If she's taking home $425/35 hours, she is grossing MORE than $12/hour.

Why did you agree to a salary that pisses you off???

no moniker said...

RE-post for Anonymous...
As a Nanny with many years of experience I can sympathize with your feelings. When you accepted the pay rate you could not have predicted the nickle and diming, which is very demeaning. Each incident is a little chip in the relationship. If they've been happy with your services and care they should have treated you with the utmost respect. I hope you'll find a job where they are able to show the appreciation in those little ways that make you want to stay. Good Luck!

Ughh said...

I get 11/hr for twin infants and I work 37-47 hours. I want to leave, too!!!!!

Katie said...

I'm torn on this.
I know what it's like to accept a low paying job so you can pay the bills. I agree you have the right to earn more money.

What I don't understand, is your need to leave right now.

I hope your new job works out well for you.

DontBeLate said...

Resentment appears to be the #1 reason nannies quit. Wouldn't it be so much better for the children, nanny & family if things were properly handled pre-employment. I want to own a nanny agency, because I am so passionate about this. Continuity of care is essential in early childhood.

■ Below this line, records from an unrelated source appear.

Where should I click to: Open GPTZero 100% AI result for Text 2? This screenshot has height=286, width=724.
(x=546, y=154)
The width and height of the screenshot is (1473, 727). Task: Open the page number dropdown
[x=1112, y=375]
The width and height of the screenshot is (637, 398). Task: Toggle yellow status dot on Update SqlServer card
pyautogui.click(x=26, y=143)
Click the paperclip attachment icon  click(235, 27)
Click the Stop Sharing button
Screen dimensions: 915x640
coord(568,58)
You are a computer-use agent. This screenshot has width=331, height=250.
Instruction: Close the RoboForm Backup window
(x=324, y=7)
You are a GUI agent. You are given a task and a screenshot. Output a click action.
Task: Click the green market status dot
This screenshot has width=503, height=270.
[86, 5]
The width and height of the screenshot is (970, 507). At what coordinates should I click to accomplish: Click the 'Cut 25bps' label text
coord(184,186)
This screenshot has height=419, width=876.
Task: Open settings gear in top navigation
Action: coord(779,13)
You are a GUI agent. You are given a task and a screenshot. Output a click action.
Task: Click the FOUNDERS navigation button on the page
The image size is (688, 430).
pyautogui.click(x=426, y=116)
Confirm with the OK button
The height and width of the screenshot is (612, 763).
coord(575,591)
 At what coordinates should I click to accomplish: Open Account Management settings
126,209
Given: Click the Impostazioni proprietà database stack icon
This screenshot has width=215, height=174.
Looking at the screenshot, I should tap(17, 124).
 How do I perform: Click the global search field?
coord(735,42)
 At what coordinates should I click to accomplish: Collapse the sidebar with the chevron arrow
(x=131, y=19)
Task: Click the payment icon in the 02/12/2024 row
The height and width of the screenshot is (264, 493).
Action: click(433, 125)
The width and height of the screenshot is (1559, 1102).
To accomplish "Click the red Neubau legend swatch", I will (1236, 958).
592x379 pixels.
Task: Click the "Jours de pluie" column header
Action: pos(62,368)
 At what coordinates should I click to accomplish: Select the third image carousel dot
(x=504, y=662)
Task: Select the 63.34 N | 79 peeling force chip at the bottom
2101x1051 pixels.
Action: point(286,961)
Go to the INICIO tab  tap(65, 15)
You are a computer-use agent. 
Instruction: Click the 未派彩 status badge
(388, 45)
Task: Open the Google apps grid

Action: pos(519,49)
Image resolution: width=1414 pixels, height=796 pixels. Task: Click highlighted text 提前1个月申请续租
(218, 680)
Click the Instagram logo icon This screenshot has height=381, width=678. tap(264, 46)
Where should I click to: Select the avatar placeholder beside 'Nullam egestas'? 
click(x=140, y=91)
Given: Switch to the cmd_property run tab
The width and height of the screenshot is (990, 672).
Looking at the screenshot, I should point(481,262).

I'm sorry it didn't work out for you. Every time I see a low paying gig, I know whomever they hire will eventually leave, bc there will always be something better on the horizon. I think you should be honest as to why you're moving on. The whole asking you to leave early & then work late is total BS & abusive of your time. I am so glad that u stood up for yourself. You deserve better. Id write them a letter, explaining that the work isn't in line with the job, their requests are unreasonable & why you felt they were being particularly cheap. If you tell them then they will have a chance to fix this with the next nanny. The babies deserve it. Gl

Cali Nanny said...

If both sides of the relationship feel they're being treated unfairly (they think they're paying too much, you think you're making too little) then the only thing to come from it is continuous resentment and bitterness. Which is sad for the children in these circumstances. As said, you have a right to get paid more and they have a right to refuse that dollar amount. Neither person is necessarily right or wrong.

Did you have a clear raise schedule outlined in your contract?

You did the right thing by giving two weeks notice!! Good luck!